[Stored records]
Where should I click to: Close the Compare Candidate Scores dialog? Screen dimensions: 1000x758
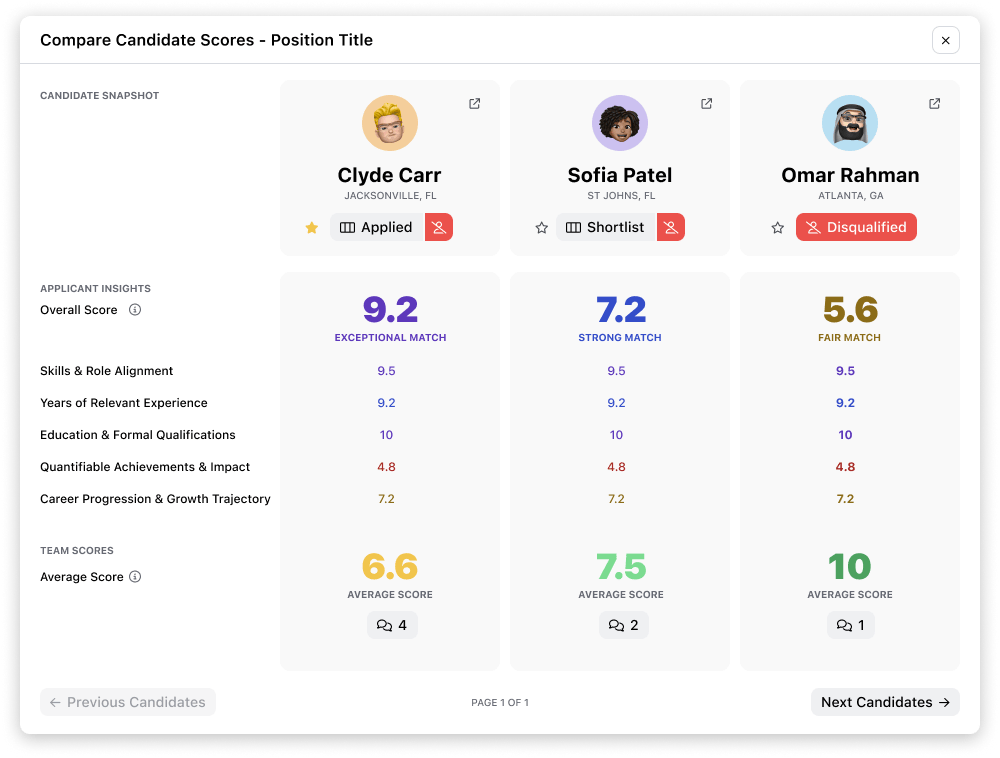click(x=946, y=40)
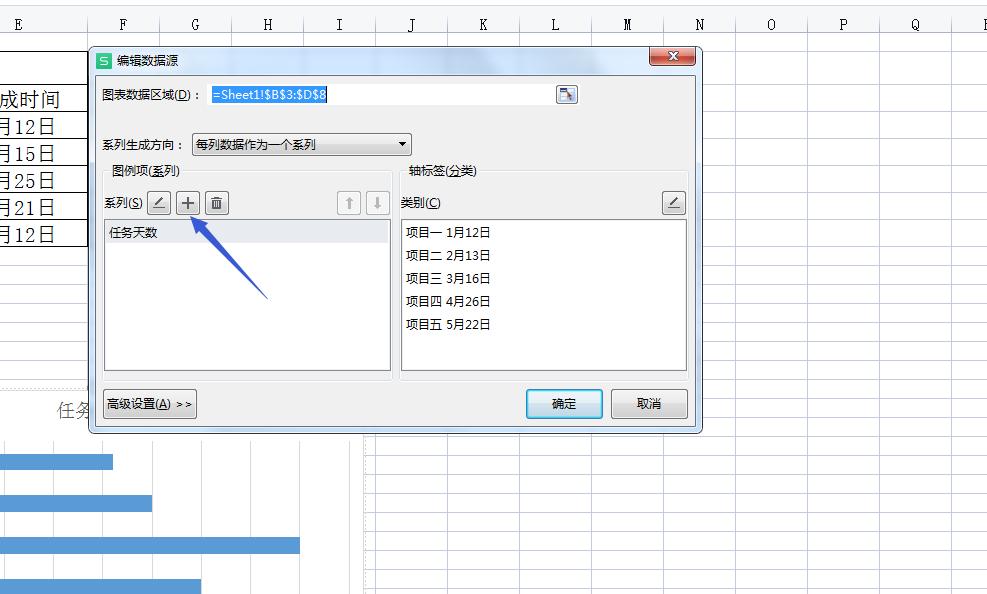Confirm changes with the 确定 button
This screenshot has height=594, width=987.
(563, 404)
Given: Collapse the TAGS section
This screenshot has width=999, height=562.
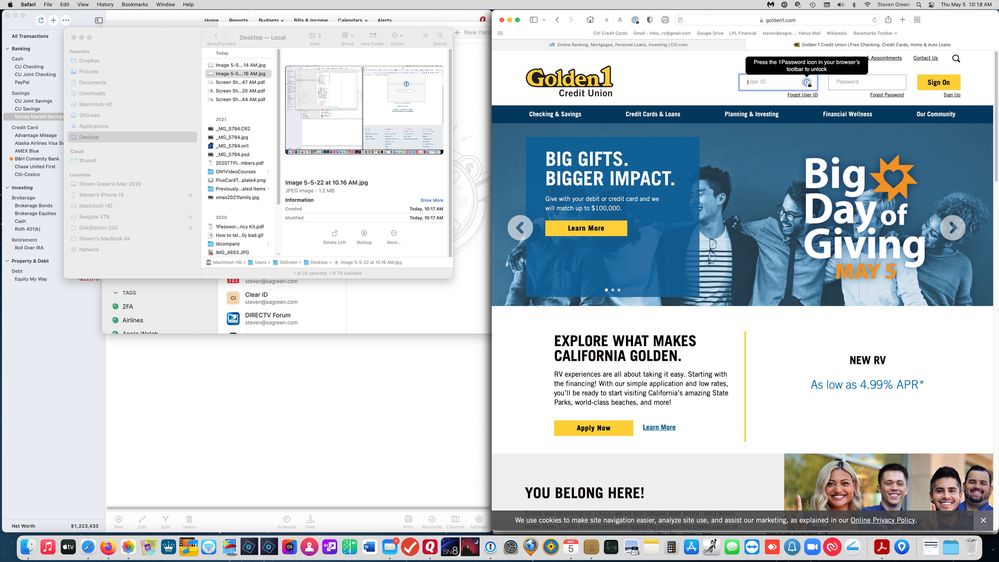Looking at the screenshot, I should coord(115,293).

#### [WORK TO COMPLETE]
Give back every entry verbatim. No pictures belong in the copy.

#### [ANSWER SECTION]
Where should I click to: Close the Compare Candidate Scores dialog? Screen dimensions: 1000x758
click(x=946, y=40)
Confirm changes with the 确定 button
This screenshot has height=594, width=987.
(563, 404)
Given: Collapse the TAGS section
This screenshot has width=999, height=562.
Looking at the screenshot, I should coord(115,293).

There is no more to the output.